The conservatory is the worst of it. The jasmine has gone rampant, the walled garden is a wall of green noise from the cicadas, and the cracked pane in the upper corner is letting in stagnant air that feels like a physical weight.

Fixing it is the only way to quiet the itch in my brain.

"You're on a ladder," Ava says from the doorway. “We talked about this.”

I don’t look down. I know exactly how she looks right now: coffee in hand, hair loose, her glasses slightly fogged from the transition into the heat. "I remember," I say.

"Really? Because you seem to have forgotten about the titanium pin in your shoulder."

"Also remember."

"Silas. Please be careful."

"Yes, dear," I say, and I can't help the wink I throw her way.

She sighs, a sound of fond exasperation, and waits for me to climb down. She hands me the coffee and leans against the doorframe, watching the window.

“Silas, I wanted to?—"

My phone vibrates at my hip. I open the feed from Ava’s cameras, the house laid out across my screen. Reese’s vehicle is pulling through the front gate. Verity is in the passenger seat, and Bandit’s tongue is already lolling against the rear window.

"They're early," I say.

Ava’s eyes dart toward the door, then back to me. "Oh, I… I was hoping to…"

I step off the last rung and take her hand. Her skin is warm, but her pulse is fast. “What is it?”

She swallows, offering a smile that’s too brittle to be real. “It can wait.”

In my world, "it can wait" is usually the preface to a disaster you didn't see coming.

I’ve spent twenty years reading the minute shifts in a person’s posture before they pull a trigger or a lead. I know the way skin tightens around the jaw when someone is holding back a hit. Ava isn't a threat, but she’s a variable I can’t solve right now, and the lack of data is gnawing at me.
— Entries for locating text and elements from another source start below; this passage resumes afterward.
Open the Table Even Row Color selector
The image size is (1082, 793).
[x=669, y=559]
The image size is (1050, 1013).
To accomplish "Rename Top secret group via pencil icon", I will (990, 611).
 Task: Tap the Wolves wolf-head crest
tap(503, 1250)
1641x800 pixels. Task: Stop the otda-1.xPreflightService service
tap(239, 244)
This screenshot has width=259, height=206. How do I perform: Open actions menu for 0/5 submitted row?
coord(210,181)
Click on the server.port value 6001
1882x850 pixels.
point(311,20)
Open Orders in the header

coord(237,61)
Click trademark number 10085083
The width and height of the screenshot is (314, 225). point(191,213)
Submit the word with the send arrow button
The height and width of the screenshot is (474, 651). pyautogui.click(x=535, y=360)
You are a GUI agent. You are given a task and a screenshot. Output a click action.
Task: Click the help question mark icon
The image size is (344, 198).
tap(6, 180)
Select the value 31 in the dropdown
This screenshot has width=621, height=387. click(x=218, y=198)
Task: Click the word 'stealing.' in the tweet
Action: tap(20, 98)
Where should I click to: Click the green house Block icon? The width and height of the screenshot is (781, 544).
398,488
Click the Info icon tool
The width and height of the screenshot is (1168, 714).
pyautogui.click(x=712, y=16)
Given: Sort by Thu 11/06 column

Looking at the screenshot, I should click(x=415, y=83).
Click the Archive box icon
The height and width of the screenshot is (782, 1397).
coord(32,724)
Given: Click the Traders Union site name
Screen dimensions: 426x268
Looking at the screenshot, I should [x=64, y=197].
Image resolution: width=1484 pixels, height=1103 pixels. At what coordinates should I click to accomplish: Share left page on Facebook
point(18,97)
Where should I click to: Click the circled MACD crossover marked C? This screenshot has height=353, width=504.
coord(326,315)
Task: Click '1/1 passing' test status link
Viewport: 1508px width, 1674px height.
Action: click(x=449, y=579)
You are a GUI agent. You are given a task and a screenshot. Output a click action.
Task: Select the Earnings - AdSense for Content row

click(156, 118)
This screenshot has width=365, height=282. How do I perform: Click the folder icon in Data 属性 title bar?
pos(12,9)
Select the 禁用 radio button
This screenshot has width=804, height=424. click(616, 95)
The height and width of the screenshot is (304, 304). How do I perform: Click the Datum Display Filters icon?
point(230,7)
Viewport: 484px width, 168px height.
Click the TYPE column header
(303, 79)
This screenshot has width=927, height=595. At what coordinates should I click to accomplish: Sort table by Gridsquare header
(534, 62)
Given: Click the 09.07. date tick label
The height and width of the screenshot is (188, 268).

Her hand is in mine, but she’s not there. She’s somewhere internal, checking a perimeter I can’t see.

When she tugs me toward the front door, I let her lead, but the tactical part of my brain—the part that never actually sleeps—starts running through the possibilities. Is it her mother? Is it a patient? Or is it us?

I push the concern into a compartment for later, but it doesn't stay quiet. It hums under my skin, a low-level vibration that makes the Baltimore humidity feel ten degrees hotter.

Something is coming. And for the first time in a long time, I have no idea if I’m prepared to catch it.

Reese pulls up, and Bandit is out of the truck before the dust settles. He’s a blue-eyed blur of white fur, entirely unsuited for a Maryland summer, and he makes a beeline for the hydrangeas.

Verity comes up the steps first, hair pinned up against the heat, heading straight for Ava. They have that easy, six-month shorthand now—the bond of women who have to navigate the silences of men like us. Reese follows, and we trade a look and a handshake that says everything it needs to.

“You’re early. You check out the office?”

“Had to,” Reese says. “Boss keeps us on a short leash.”

“Funny. Maybe you should apply that to your mutt.”

Bandit finishes his recon of the flowerbeds and nails Ava with unerring accuracy, planting two paws right on her white shirt. She flinches—a sharp, visceral recoil I’ve never seen from her—and steps back into the shade of the porch.

"Bandit," Verity says sharply, but Ava is already turning for the door, her face a shade of pale that has nothing to do with the heat.

"Inside," she says. "It's too hot out here."